For the data below, work out how many lines include the string "dimensions" and report only the number.

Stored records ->
•••••
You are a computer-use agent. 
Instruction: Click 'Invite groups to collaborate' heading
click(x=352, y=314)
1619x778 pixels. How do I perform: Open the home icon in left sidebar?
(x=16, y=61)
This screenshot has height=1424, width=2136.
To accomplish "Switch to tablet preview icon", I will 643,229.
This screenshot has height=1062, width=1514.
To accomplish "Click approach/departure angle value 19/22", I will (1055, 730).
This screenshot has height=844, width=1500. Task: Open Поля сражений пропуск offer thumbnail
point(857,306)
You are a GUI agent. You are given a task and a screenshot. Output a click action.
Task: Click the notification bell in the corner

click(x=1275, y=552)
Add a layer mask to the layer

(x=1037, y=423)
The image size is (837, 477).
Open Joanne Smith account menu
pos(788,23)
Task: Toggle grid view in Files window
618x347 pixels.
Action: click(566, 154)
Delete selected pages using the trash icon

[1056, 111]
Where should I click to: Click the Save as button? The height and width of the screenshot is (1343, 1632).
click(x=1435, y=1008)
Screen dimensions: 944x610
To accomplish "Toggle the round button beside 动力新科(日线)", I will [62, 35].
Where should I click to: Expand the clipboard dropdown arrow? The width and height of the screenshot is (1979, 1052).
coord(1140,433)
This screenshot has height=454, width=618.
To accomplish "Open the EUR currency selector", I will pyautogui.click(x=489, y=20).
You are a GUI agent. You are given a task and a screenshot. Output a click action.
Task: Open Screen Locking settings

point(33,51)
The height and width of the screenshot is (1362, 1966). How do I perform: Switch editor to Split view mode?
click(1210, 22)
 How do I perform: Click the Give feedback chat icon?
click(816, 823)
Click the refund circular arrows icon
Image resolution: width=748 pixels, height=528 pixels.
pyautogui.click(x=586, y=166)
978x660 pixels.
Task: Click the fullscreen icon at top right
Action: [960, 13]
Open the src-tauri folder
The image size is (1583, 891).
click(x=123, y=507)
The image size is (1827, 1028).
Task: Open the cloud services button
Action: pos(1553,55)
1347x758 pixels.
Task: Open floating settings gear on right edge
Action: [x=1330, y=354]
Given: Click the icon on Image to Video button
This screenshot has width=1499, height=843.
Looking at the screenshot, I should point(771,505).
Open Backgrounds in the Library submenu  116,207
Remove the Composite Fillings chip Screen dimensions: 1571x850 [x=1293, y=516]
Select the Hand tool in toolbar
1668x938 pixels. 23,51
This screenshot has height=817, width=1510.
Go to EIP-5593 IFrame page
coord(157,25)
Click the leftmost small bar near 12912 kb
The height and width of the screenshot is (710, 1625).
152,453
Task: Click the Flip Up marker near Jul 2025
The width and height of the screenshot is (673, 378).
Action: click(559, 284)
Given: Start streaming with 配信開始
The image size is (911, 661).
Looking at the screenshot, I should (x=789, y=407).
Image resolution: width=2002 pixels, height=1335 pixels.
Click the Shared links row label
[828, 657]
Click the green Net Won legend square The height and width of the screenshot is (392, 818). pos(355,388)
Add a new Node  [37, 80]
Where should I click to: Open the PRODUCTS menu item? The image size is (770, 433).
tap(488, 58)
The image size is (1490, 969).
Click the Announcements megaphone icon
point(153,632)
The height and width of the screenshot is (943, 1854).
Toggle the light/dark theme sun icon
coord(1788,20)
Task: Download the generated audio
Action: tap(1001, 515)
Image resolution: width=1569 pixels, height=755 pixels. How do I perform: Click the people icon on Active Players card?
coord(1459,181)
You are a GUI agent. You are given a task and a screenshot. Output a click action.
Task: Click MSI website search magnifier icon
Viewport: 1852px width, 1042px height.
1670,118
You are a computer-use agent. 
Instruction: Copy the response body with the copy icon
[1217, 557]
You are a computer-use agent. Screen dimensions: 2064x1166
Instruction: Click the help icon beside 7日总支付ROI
•••••
RESULT -> 3